First and foremost a good tester should be using his skills to find scenarios whereby my code fails and leaves the application in a broken and inconsistent state. This should be the Holy Grail for a tester and they should be rewarded for finding these problems. Who wants a production outage caused by a defect in their code? Not me, that's for sure. Next they should be finding cases where the application fails non-cleanly but is not broken and can continue to function. If they can do either of these things then they are worth their weight in salary/day rate! A tester that can only find the places where the code fails cleanly or does not fail at all is really not of much value: my automated checks already proved this! I know I will certainly be valuing my testers much more than I used to. And you should too.
So how as developers do we aid out able testers in finding the defects that are in our code? We have to help them understand how the bits of the system fit together; we have to explain the approaches we have used to determine our automated checking scenarios; we have to help them understand where the failure points might be and; we have make sure they know the expected usage patterns that we have coded to. Given all this information or excellent tester should be able to find the gaps, the failure scenarios and the unexpected usages that expose the defects that our automated checks do not. When they find them we should be glad, and keen to find out how they managed to get our lovingly created code to break. We then fix the problem, add checks for those paths that we missed and learn the lessons so that we don't repeat the same defect creating pattern in any future code we write.
The Stand-up Revisited
So, given this new understanding of testing, testers and automated checks, what should the progress descriptions in the stand-up really be:
- "The code implementation is complete and my checks for the main scenarios all pass. Mr Tester, can you find the defects please?"
- "I've fixed the specific path(s) which I identified as being a cause of the reported defect and added automated check. We need to test to find the other paths that might be causing the same problem."
- "The existing checks all run against the new code. We need to test to see which other paths or aspects of features have been broken by these changes."

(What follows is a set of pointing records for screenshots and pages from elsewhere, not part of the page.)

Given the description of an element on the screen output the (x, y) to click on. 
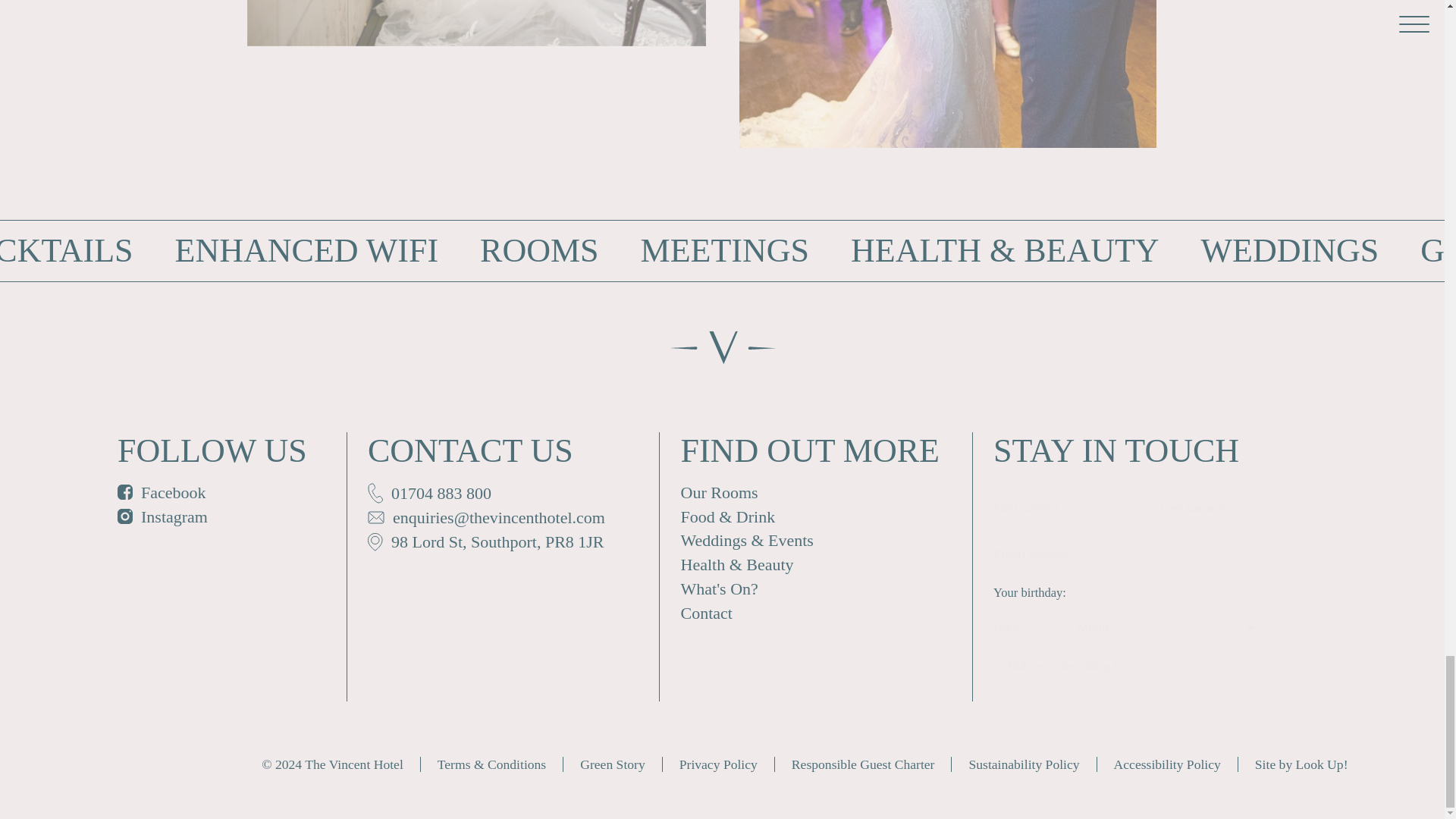
Meetings (724, 251)
Weddings (1289, 251)
COCKTAILS (66, 251)
Rooms (539, 251)
Enhanced Wifi (306, 251)
MEETINGS (724, 251)
WEDDINGS (1289, 251)
Cocktails (66, 251)
ENHANCED WIFI (306, 251)
GIFT VOUCHERS (1438, 251)
ROOMS (539, 251)
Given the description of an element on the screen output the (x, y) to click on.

See the difference? No assumptions that just because an automated suite of checks has completed successfully that the code either works, is free of defects or that its addition has not broken the application somewhere. The automated checks can reduce the probability of bugs or issues escaping the development process and can give me more confidence in my code. However, some defects and problems are still likely to be present and my application will still break under certain conditions that my checks don't cover. I now say: "...over to you Mr. Tester I'll explain what I've done and you can help me find where it is broken!".